_Problem to solve_
Please change "dropdown" to "menu" in the records from the line with "Task: Click the RESET button" to the line with "point(292,684)". Give only those lines again with nothing else altered, and leave the pictures out.

_Input records_

***

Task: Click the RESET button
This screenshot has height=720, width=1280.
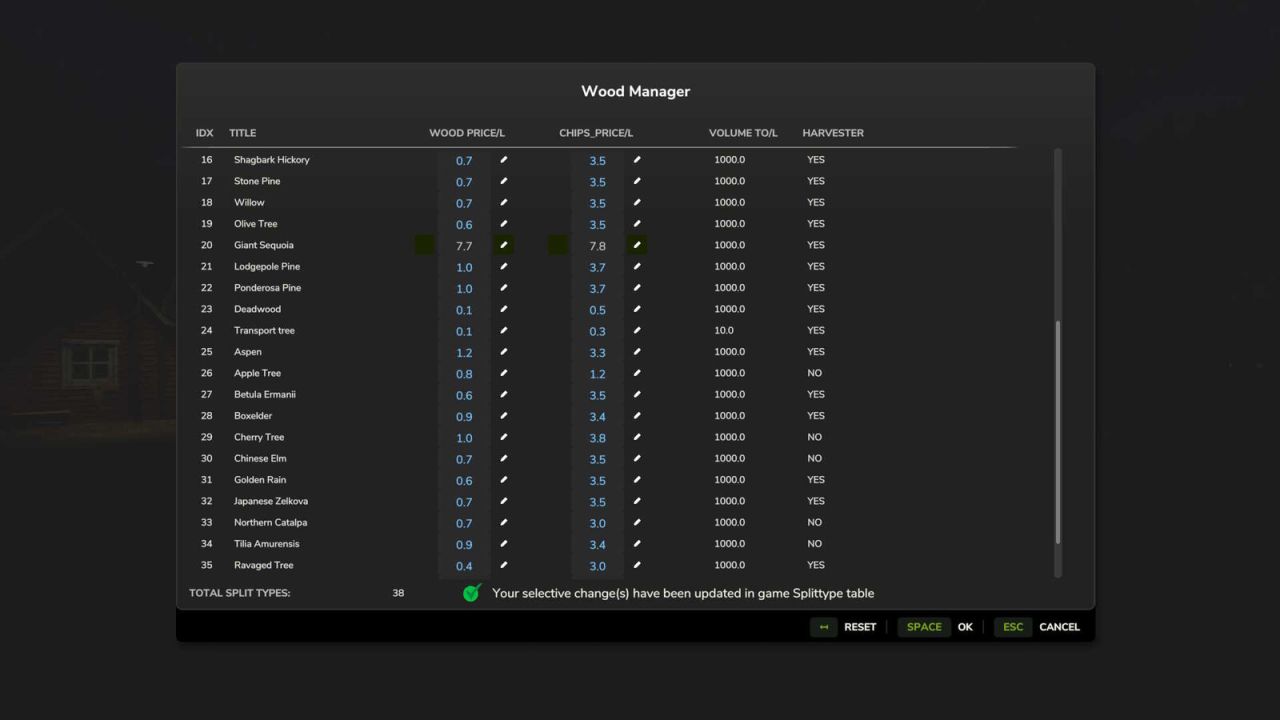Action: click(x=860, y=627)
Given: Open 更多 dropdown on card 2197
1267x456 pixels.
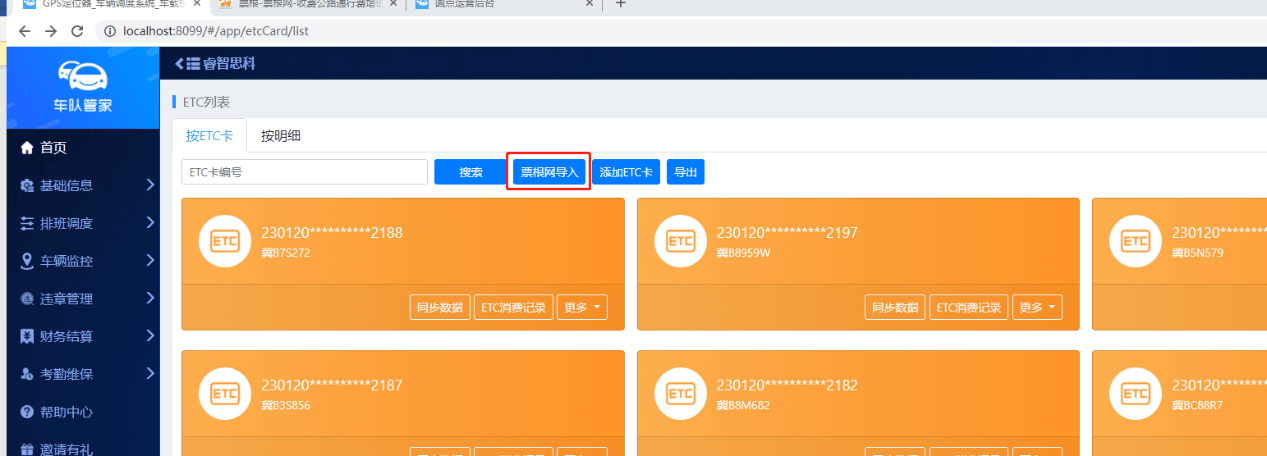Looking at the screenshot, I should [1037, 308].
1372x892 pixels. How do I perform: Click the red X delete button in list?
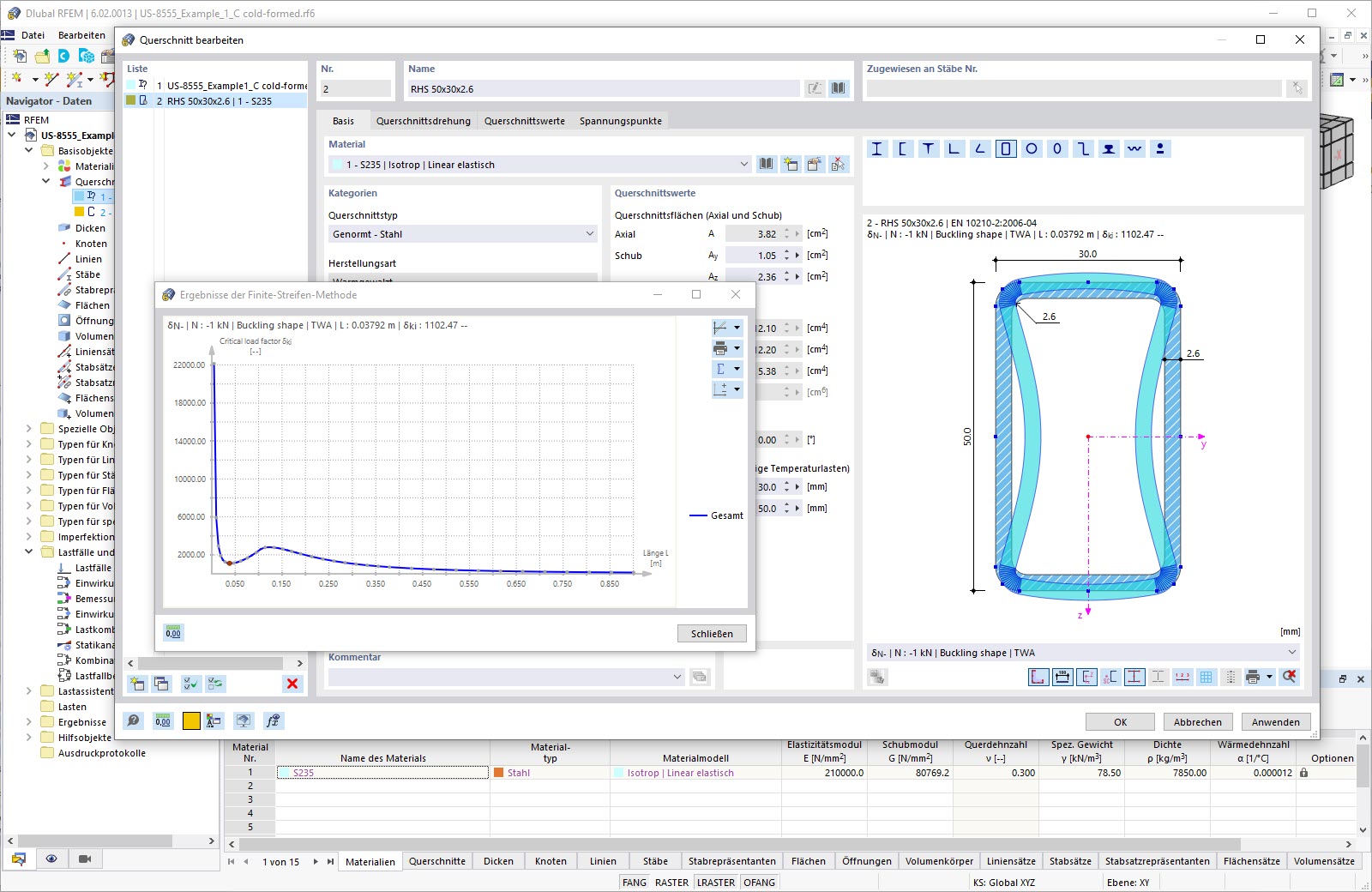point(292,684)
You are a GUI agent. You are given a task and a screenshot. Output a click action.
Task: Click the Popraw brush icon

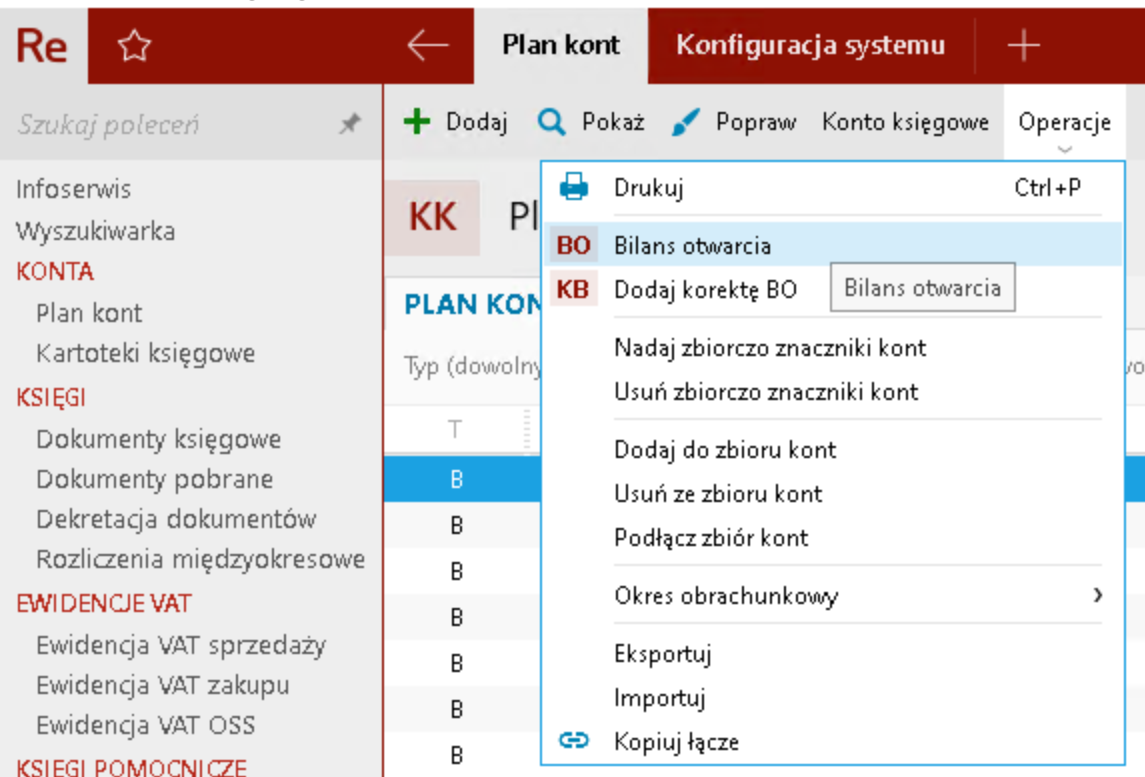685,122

***

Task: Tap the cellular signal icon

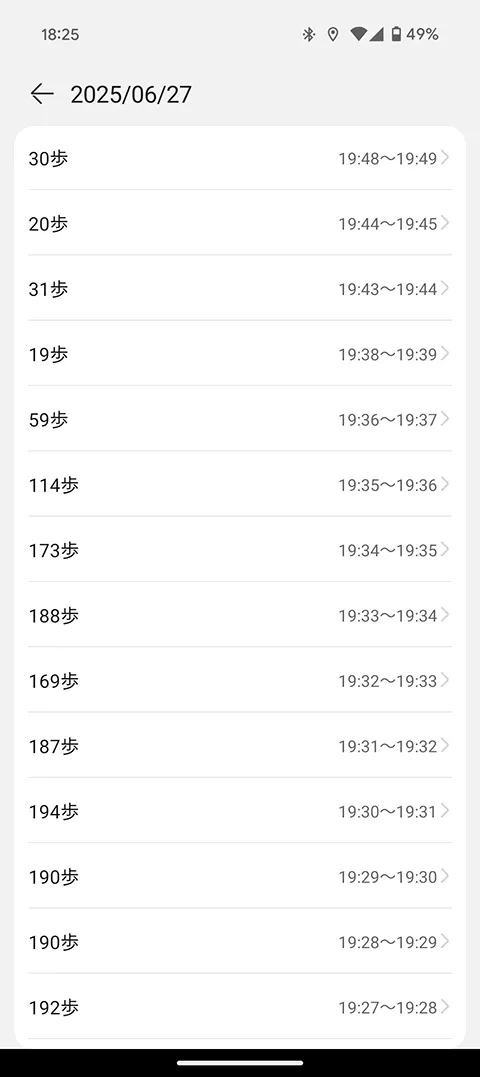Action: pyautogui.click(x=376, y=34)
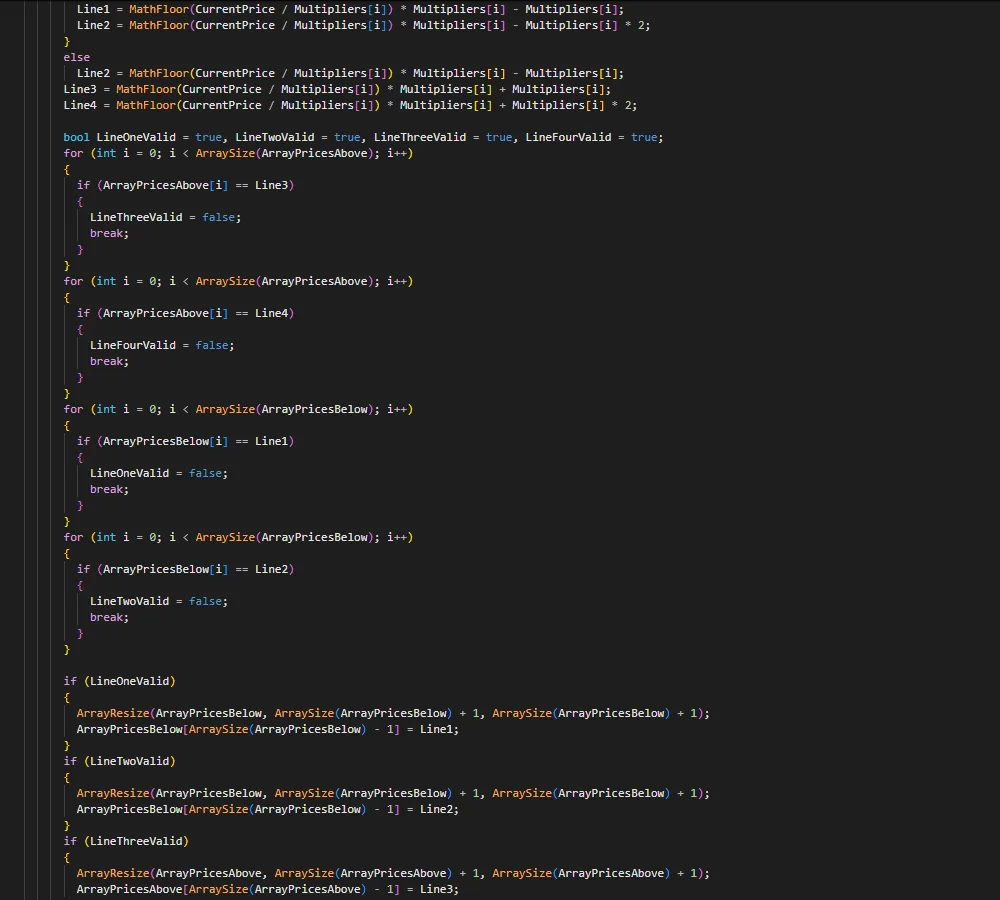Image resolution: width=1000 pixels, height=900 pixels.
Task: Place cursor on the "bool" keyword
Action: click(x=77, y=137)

***

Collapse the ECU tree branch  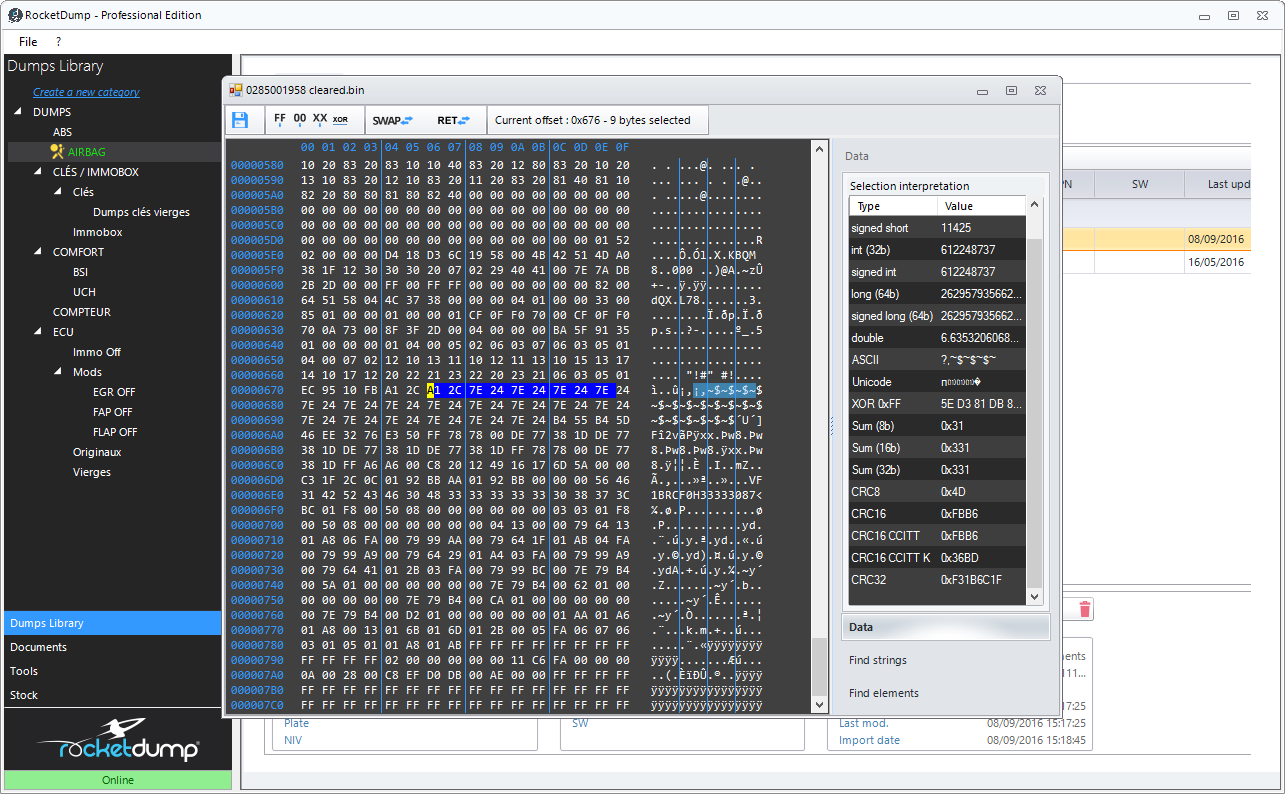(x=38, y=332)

***

_The output_
Task: Click the RESET button
This screenshot has height=720, width=1280.
Action: click(x=860, y=627)
Given: Open 更多 menu on card 2197
1267x456 pixels.
Looking at the screenshot, I should [1037, 308].
1372x892 pixels. How do I perform: Click the red X delete button in list?
point(292,684)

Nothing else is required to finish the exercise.